## [Exercise prompt]
Copy the items word for word, from the very first line through the line that contains "coord(150,164)", including both of those lines.

************

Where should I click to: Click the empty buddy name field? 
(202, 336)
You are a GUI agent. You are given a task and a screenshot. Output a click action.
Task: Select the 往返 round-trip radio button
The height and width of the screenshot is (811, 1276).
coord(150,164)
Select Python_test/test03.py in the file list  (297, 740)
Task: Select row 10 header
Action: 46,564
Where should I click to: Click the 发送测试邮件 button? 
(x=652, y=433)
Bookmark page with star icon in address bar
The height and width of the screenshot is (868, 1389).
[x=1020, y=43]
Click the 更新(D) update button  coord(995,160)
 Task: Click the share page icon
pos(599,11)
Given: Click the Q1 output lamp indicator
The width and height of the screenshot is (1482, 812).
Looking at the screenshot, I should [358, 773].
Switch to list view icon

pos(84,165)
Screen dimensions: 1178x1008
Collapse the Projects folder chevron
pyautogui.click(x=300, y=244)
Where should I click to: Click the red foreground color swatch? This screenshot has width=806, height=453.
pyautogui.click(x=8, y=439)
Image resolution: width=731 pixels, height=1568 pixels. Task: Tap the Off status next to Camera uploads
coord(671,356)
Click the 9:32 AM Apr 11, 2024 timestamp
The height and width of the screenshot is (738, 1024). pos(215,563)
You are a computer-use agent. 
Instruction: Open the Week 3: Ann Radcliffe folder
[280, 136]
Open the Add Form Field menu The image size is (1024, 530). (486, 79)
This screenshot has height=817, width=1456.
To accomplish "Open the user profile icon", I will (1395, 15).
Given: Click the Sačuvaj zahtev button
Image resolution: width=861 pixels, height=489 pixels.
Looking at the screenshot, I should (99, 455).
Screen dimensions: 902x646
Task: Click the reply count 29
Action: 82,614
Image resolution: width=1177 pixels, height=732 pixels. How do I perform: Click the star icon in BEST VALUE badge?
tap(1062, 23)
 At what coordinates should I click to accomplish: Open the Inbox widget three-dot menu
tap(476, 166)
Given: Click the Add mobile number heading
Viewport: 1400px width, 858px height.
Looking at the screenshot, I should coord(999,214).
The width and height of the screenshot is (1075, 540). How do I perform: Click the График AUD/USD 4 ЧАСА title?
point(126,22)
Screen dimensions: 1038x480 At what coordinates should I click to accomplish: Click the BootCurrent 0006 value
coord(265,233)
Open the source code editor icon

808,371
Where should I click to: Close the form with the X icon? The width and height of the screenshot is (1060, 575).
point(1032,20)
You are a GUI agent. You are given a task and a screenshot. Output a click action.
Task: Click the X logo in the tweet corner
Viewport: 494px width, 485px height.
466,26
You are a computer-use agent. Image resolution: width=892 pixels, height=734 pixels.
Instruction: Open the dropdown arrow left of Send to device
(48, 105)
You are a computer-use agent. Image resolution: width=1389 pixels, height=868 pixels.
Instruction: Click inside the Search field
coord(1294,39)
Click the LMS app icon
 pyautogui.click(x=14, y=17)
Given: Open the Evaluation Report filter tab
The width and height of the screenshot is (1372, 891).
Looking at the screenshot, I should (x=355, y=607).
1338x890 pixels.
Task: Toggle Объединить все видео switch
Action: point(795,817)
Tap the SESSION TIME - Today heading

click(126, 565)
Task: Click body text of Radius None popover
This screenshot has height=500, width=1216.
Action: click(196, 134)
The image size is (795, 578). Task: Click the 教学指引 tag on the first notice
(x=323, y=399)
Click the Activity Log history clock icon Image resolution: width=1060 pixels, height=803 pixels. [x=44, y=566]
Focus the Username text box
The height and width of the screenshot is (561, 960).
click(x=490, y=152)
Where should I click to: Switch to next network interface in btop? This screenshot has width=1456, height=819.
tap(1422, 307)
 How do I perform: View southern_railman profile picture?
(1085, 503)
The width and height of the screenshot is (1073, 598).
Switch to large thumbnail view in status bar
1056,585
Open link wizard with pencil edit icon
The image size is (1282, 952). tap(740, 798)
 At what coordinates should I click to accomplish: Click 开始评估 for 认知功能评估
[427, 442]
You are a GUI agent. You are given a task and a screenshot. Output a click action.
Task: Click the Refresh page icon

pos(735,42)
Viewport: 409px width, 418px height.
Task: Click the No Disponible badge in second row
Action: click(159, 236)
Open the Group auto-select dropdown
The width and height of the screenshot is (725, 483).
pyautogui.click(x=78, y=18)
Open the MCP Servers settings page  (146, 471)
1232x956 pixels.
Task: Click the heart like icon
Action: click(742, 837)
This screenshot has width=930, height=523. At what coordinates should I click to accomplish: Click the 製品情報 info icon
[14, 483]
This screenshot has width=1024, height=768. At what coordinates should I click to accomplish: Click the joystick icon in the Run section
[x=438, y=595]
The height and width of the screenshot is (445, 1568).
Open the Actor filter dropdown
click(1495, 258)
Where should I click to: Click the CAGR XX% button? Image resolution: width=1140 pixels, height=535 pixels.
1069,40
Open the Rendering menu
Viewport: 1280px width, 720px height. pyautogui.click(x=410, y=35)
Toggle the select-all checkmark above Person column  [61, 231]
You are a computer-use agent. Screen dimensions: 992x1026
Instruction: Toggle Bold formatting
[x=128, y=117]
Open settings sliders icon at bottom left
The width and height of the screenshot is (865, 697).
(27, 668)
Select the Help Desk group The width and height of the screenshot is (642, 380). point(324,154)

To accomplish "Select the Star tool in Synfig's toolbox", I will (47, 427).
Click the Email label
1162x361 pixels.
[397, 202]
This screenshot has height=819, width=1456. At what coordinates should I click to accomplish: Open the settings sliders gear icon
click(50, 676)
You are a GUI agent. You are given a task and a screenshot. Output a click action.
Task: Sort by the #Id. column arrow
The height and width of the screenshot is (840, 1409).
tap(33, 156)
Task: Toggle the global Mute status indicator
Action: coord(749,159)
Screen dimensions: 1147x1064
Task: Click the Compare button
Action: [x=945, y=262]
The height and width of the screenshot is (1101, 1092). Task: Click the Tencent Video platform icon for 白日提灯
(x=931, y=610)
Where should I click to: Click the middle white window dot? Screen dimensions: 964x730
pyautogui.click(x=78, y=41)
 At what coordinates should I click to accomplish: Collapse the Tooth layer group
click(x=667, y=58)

************

## [Result of the exercise]
Where should I click to: Click the empty buddy name field? 
(202, 336)
You are a GUI agent. You are given a task and a screenshot. Output a click action.
Task: Select the 往返 round-trip radio button
The height and width of the screenshot is (811, 1276).
coord(150,164)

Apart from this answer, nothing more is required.